Syrie : Mgr Paglia salue la résistance «héroïque» de nombreux chrétiens

Rome, 23.11.2015 (cath.ch-apic) En Syrie, beaucoup de chrétiens résistent «de manière héroïque», affirme le président du Conseil pontifical pour la famille, après sa visite dans le pays, les 14 et 15 novembre 2015. Déplorant la «folie» d’une guerre qui a déjà tué plus de 250 000 personnes, Mgr Vincenzo Paglia confie à I.MEDIA le bouleversement des chrétiens syriens après les attentats de Paris.

L’archevêque italien appelle à un «déclic politique qui permette d’imposer la paix» car, insiste-t-il, «la priorité absolue est d’arrêter la guerre». Afin de vaincre Daech (acronyme du nom du groupe terroriste Etat islamique), Mgr Paglia plaide pour l’unité des divers acteurs impliqués.

Quelle situation avez-vous trouvé en Syrie?

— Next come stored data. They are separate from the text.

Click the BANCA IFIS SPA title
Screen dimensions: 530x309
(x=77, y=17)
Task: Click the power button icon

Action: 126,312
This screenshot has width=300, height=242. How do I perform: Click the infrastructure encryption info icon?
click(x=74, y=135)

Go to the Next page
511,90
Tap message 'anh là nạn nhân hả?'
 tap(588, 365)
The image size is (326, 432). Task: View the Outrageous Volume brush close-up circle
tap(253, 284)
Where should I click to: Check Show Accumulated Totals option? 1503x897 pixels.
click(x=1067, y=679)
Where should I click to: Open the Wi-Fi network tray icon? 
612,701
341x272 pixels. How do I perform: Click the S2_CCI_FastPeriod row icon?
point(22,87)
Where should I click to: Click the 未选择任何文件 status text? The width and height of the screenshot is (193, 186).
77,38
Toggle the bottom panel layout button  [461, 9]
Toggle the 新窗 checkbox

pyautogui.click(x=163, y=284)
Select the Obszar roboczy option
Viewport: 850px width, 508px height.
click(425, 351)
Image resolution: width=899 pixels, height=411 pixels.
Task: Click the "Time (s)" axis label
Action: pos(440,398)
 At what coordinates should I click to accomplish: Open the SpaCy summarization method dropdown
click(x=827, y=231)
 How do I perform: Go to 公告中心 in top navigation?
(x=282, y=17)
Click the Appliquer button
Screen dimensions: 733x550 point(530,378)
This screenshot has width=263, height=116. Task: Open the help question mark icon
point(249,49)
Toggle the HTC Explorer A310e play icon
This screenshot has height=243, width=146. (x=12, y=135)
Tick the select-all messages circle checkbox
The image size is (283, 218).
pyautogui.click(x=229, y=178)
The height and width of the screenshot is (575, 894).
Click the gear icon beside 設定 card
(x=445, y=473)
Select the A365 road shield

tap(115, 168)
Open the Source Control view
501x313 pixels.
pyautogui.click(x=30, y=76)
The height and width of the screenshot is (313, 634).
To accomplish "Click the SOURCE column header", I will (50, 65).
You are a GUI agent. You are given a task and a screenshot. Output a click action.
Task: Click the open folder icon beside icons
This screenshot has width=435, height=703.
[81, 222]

La situation est dramatique… dramatique évidemment dans les zones de guerre, terrible dans les zones où Daech est présent, mais aussi à Damas, qui n’est pas dans le cœur du conflit. J’ai vu une famille en périphérie de Damas où les parents, il y a quelques mois, ont perdu leurs deux seuls enfants parce qu’ils étaient en train de jouer sur une petite terrasse d’un mètre sur deux, et un mortier les a détruits, tués. Et cela à Damas ! C’est un peuple qui vit éprouvé par le risque d’un effondrement, avec presque cinq ans de guerre et d’embargo, et au moins 12 millions de personnes ayant quitté leur maison. Au moins trois millions de familles. Et parmi ces 12 millions, quatre millions ont fui hors du pays. Aujourd’hui, deux millions et demi d’enfants ne vont pas à l’école. Les jeunes fuient aussi… L’économie est désastreuse, la classe moyenne abandonne le pays. Plus de 250 000 personnes sont déjà mortes dans cette guerre, parmi lesquelles plus de 10 000 enfants. Une folie.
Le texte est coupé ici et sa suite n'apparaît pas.